On Tuesday, Barack Obama secured enough of the elected delegates and superdelegates to wrap up the Democratic nomination. It is a historic moment not only because he is the first-ever black presidential nominee, but also because he comes into the general election with a fundraising machine unlike anything that has ever been seen.

Obama has been running a campaign in the Democratic primary in which he and Hillary Clinton received a record number of votes. That primary also kept Obama and Clinton in the news for several months, while John McCain was wandering through the wilderness giving sparsely attended appearances in random spots throughout the country.

As a consequence of that protracted primary battle, Obama has a better organization on the ground in all 50 states than his Republican counterpart. If the presidential election came down to caucuses, then McCain might as well gracefully bow out of the contest. Luckily for him, it doesn't come down to caucuses; it comes down to three debates and a bunch of glad-handing leading up to the November election.

The only downside for McCain is that Obama is a better communicator than McCain. If any Republican watched McCain's speech on Tuesday, they were probably wondering how their party always ends up with candidates who can't give a speech. It's like they lined them up and chose the one they felt sorry for.

Obama, on the other hand, came out and gave his usual good performance. He gives a better speech than anyone else running in the general election and is probably going to thrash McCain in the debates. The only hope McCain has of winning the debates is if the media sets expectations for him so low that McCain can't help but meet their expectations, but that is unlikely.

More than likely, Obama is going to come out there and use his speaking ability to woo the crowd over to his side. I still remember watching a woman standing behind Obama break down and cry during one of his speeches earlier in the campaign. There is no denying Obama's ability to sway a crowd.

In addition to Obama's communication skills, he must be made of Teflon because every single time a major issue has come up with his religious leaders, campaign fundraisers or associates that would have buried mere mortals, those issues have been unable to stick to him.

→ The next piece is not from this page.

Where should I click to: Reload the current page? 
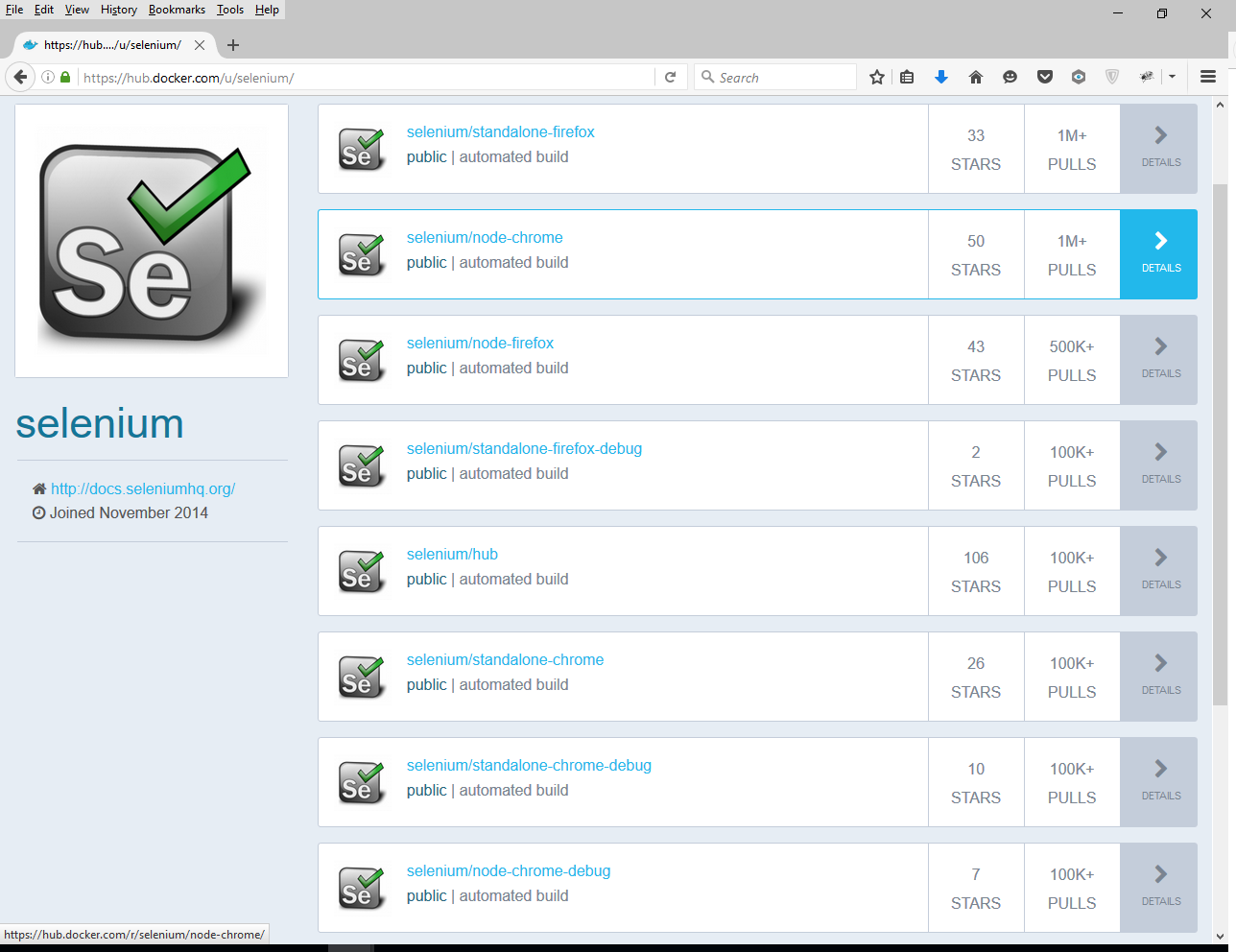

I'm sure that on Saturday, when Clinton pulls out of the presidential race, her husband is going to ask Obama where he can get some of that magical stuff that Obama has used to evade attack, because the Clintons have been more like superglue to Obama's Teflon.

Whether it was snipers in Bosnia or some stupid comment by Bill Clinton, the Clintons couldn't catch a break. Every time Hillary tried to go on the attack against Obama during one of the debates, Obama just seemed to sidestep the issue through some fancy verbal footwork and make her look silly for ever bringing up the issue. It was amazing.

To put it simply, this campaign is Obama's to lose. All of the chips are stacked in his favor. If this wave of good luck continues, he could be the first-ever presidential candidate to win on a platform of raising taxes and pulling out of a war.

If you are among the retired people who have already made their money, then this isn't that big a deal to you because you can just sit back and put your investments in municipal bonds to avoid the hike in capital gains taxes. For the rest of us looking to slowly become wealthy in the future by investing in the stock market, however, Obama is the worst thing that could happen.

Here's to hoping that history repeats itself and we don't elect someone who pledges to raise taxes and pull out of a war.

Let's hope McCain wins. It isn't loking too promising right now.